[[ SUPPLIED INFORMATION open ]]

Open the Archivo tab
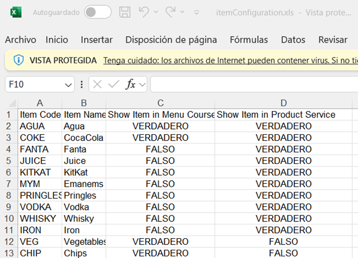The height and width of the screenshot is (258, 358). coord(20,40)
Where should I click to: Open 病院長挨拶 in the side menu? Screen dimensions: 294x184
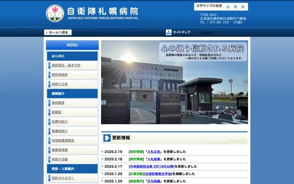[60, 75]
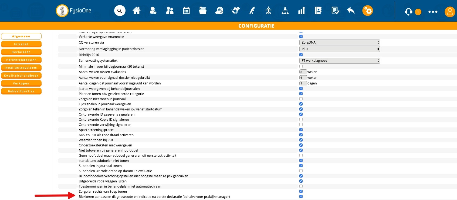Open the calendar agenda icon
The width and height of the screenshot is (457, 200).
click(x=186, y=11)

[[ SUPPLIED INFORMATION closed ]]

→ EXERCISE GOAL
Your task is to give again, unchanged, the lines from the line that contains "Where should I" to the end of the records. Include both end lines but no pictures.

→ ANSWER FOR THIS EXERCISE
Where should I click to: Open 病院長挨拶 in the side menu? Screen dimensions: 294x184
[60, 75]
Open the calendar agenda icon
The width and height of the screenshot is (457, 200).
click(x=186, y=11)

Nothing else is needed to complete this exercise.